I have never been to the Soviet Union. When I wanted to visit Moscow. I was not allowed. They said I would require special permission and would have to organise my tour through Sputnik, and hire guide to accomany me all the time I was there. Then, two decades later, when I finally did get an opportunisty to go there, I did not wat to go. It was to join Mr. V.P. Singh's press party on one of those tours that Indian prime ministers make. These kind of tours are both journalistically and from the point of view of tourism most unsatisfcory, you are hustled around like a group of schoolchildren on a picnic and fed official handlouts. And, before you know it, you are back in New Delhi, with several rows of ministers standing at the airport to welcome the prime minister back.

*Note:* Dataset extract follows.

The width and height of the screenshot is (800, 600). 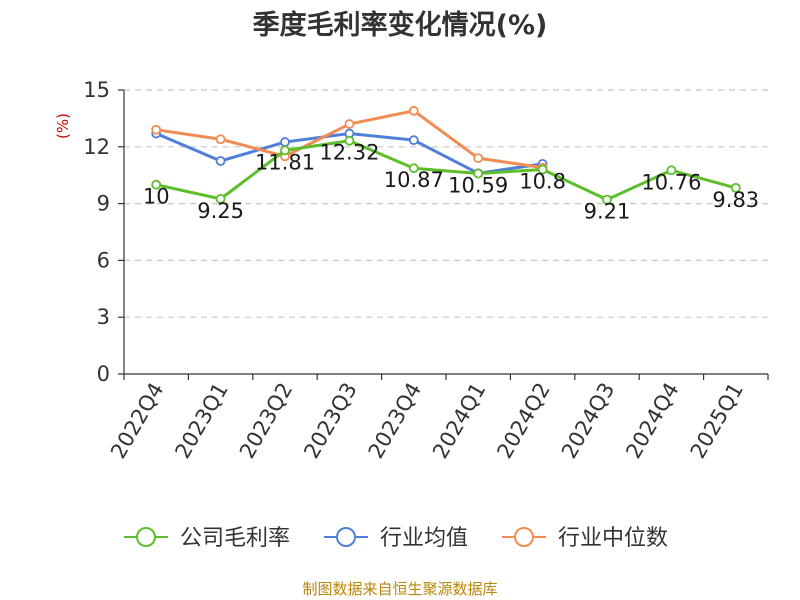 I want to click on data-label-1: 9.25, so click(x=220, y=211).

Besides, I did not appreciate the idea that during Rajiv Gadhi's time I was not once invited and the first time V.P. Singh went abroad, I was. It put me in a camp and I do not like being in any camps.
So the farthest East Europe I have been is Yugoslavia and I was there during Marshal Tito's time, which puts the visit back many years.
I had travelled extensively through the country, entering it at the Greek-Yugoslave border town of Gevgheli, then travelling through the states of Macedonia, Serbia, Crotia and Slovania.
My memories of the places and people are very clear. In Macedonia, it was raining, cold, damp, all the time; a substantial part of the population was still Muslim, there were mosques, baggy Turkish trousers; there was a town named Titovelles, and in the capital, Skoplje, there were old London double-decker buses. At the bus terminus, there was a ramp, like the one you have at Victoria Gardens to get on the elephants's back. Passengers would directly eneter the upperdeck of the bus from these ramps.
In Belgrade, the people looked more East European, there was a lot of drinking, people would invite you into their house early in the morning for breakfast and serve strong spirits; the Danube looked grey, there were large pictures of Tito extending over five and six floors of building, the Simplon Express brought passengers, among them a Sikh, travelling from Baghdad to Paris.
In Zagreb, capital of Croatia, the population still looked East European; there were industries, chimneys spouting smoke forming a skyline, and old Europeans trams with tracks laid in the road that looked like railway tracks.
But Lubliana was definitely Western Europe, the food was Italian and Austrian, there were skislopes just outside the town, the people looked healthier, smarter, were better dressed. And Trieste and Italy were a steep winding cliff road down to the sun-splashed Adriatic.
But the point is not Yugoslavia; it is, if I were given another chance, would I still go to the Soviet Union. And the answer is: No.I would rather go to China, the last communist country in the world.